■ **Directions for this task**: Take the listing below and write it out again exactly, skipping any picture that it holds.

■ **Records shown**:

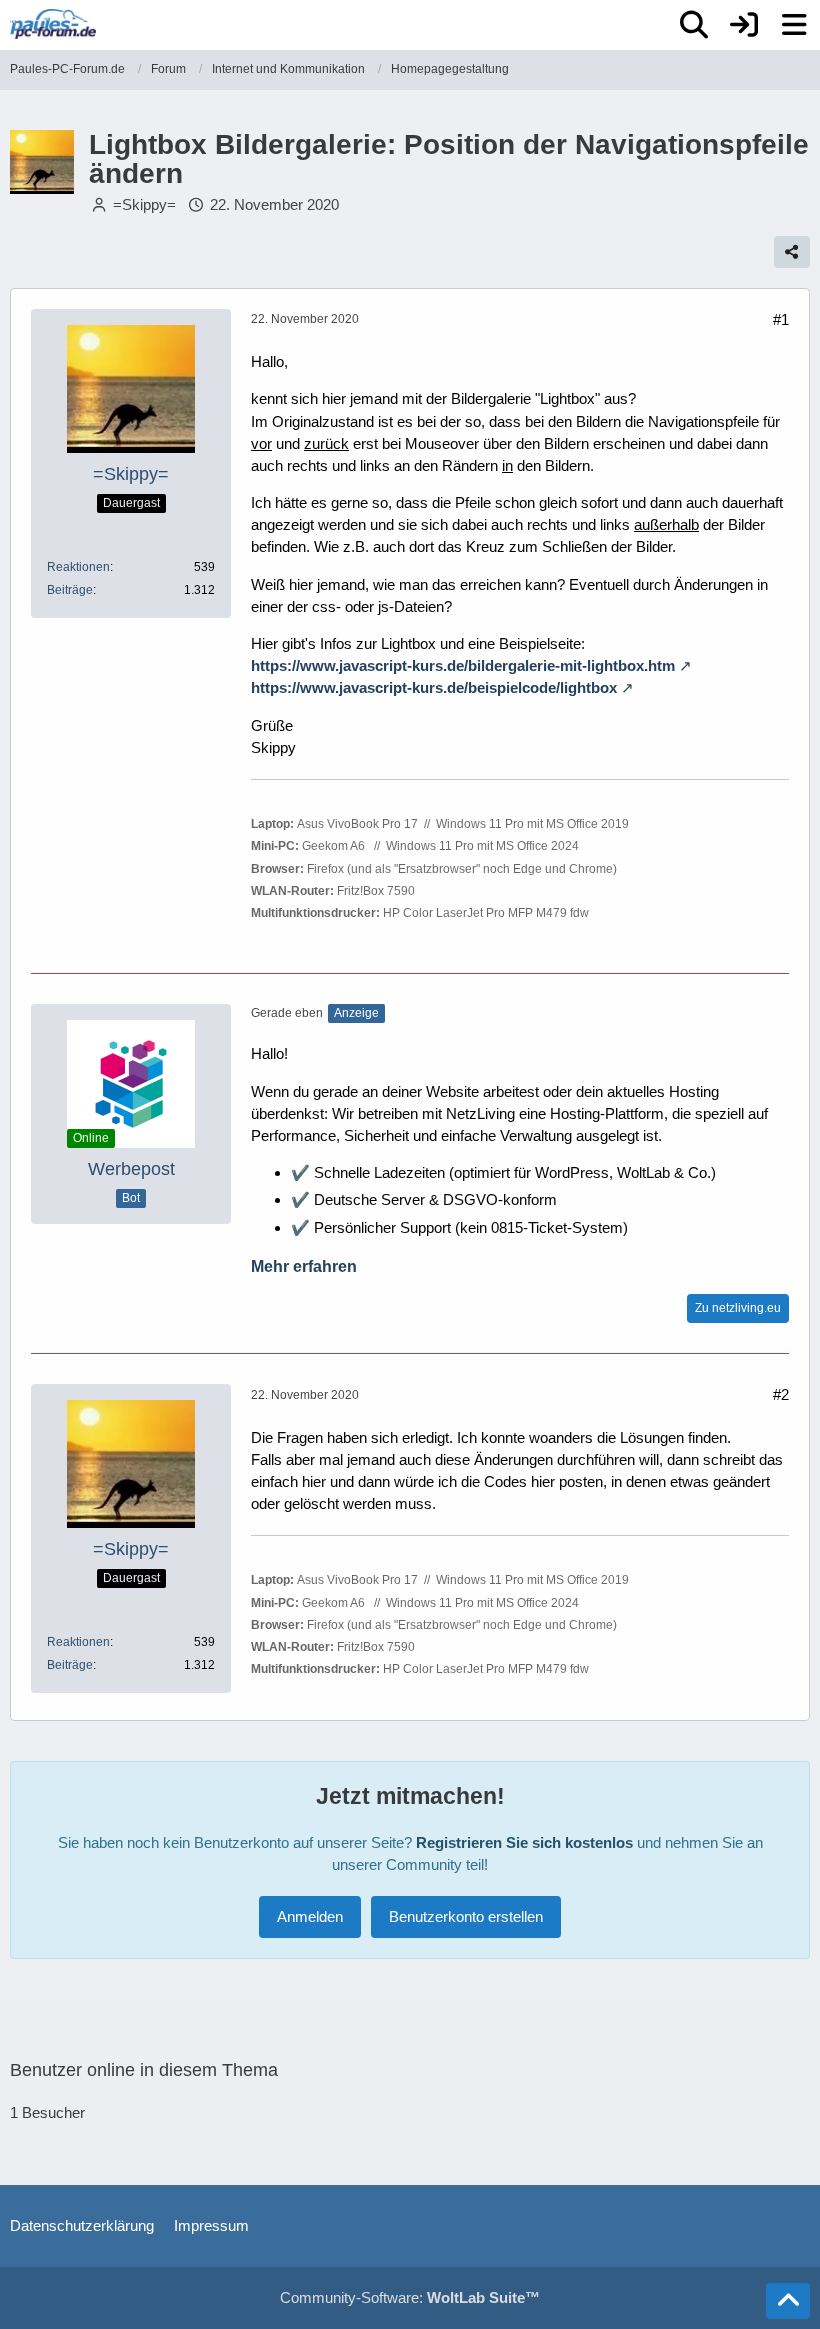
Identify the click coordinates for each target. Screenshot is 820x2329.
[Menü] (794, 25)
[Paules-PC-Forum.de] (53, 24)
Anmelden (310, 1916)
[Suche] (694, 25)
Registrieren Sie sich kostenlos (524, 1842)
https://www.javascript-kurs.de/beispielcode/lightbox (434, 687)
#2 (781, 1394)
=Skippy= (144, 204)
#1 (781, 319)
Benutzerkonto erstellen (466, 1916)
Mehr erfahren (304, 1266)
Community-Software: (410, 2297)
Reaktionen (78, 567)
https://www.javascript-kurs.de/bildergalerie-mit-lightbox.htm (463, 665)
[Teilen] (792, 252)
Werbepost (131, 1169)
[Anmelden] (744, 25)
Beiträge (70, 590)
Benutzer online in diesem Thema (144, 2070)
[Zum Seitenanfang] (788, 2301)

■ **Answer section**:
Identify the click coordinates for each target. Screenshot is 820x2329.
[Menü] (794, 25)
[Paules-PC-Forum.de] (53, 24)
Anmelden (310, 1916)
[Suche] (694, 25)
Registrieren Sie sich kostenlos (524, 1842)
https://www.javascript-kurs.de/beispielcode/lightbox (434, 687)
#2 (781, 1394)
=Skippy= (144, 204)
#1 (781, 319)
Benutzerkonto erstellen (466, 1916)
Mehr erfahren (304, 1266)
Community-Software: (410, 2297)
Reaktionen (78, 567)
https://www.javascript-kurs.de/bildergalerie-mit-lightbox.htm (463, 665)
[Teilen] (792, 252)
Werbepost (131, 1169)
[Anmelden] (744, 25)
Beiträge (70, 590)
Benutzer online in diesem Thema (144, 2070)
[Zum Seitenanfang] (788, 2301)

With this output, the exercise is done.